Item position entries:
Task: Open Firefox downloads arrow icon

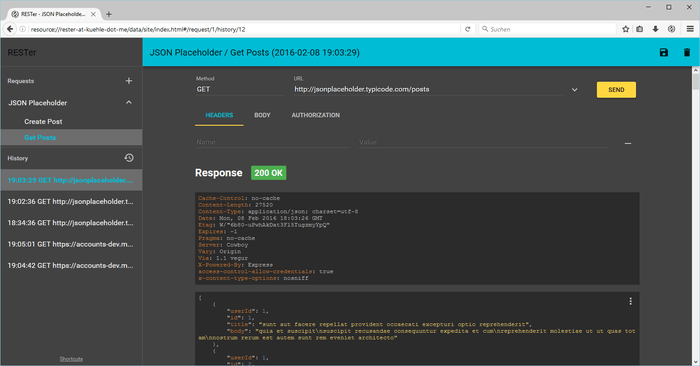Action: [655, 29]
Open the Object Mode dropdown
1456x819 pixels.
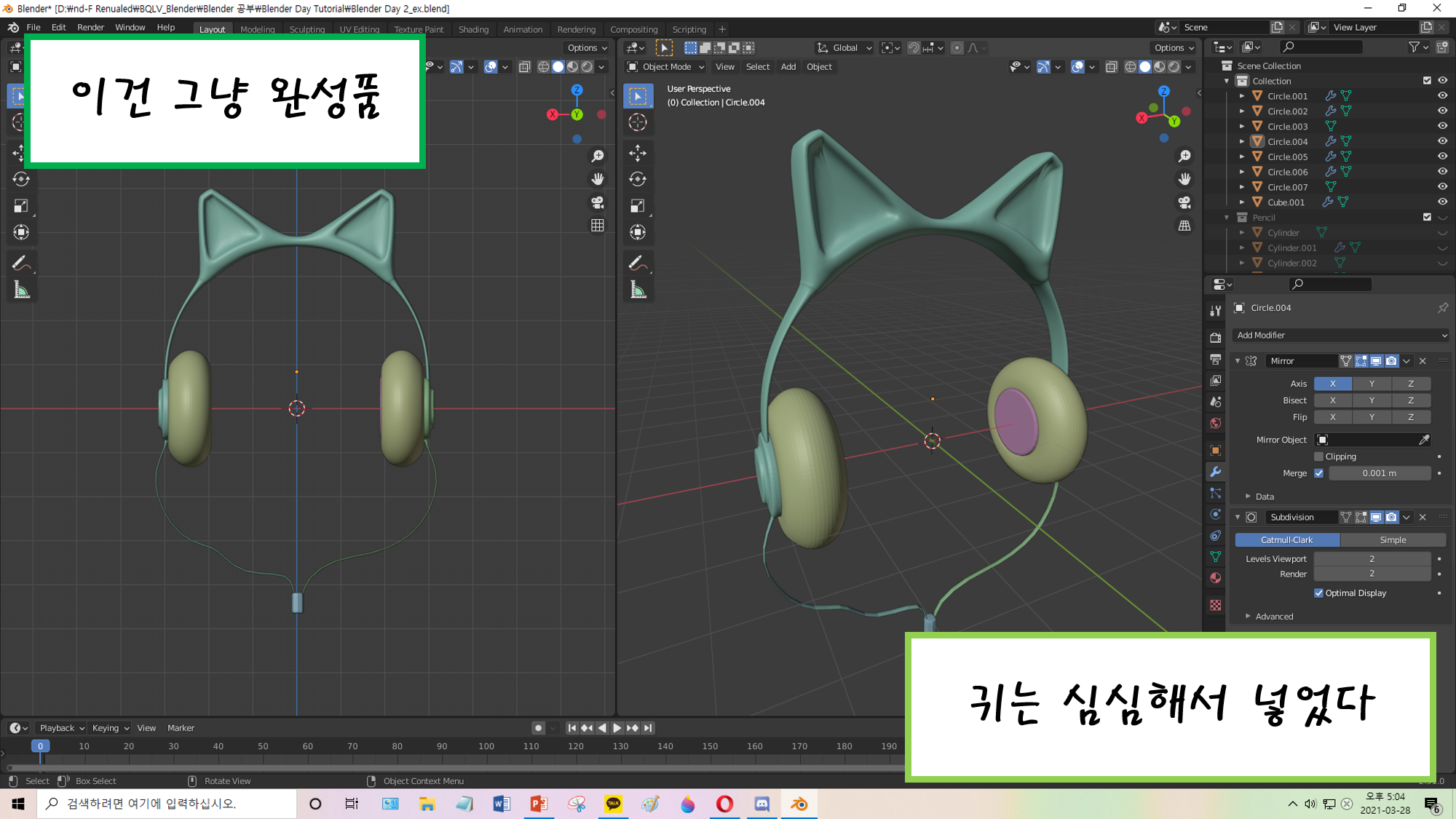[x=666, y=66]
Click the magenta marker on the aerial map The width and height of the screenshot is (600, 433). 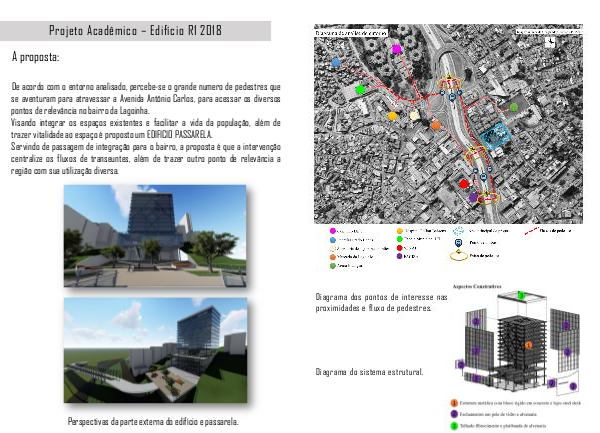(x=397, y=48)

What is asked ->
State how many lines in the records above contain the word "Open", and reply with the number only.

Exercise response ->
2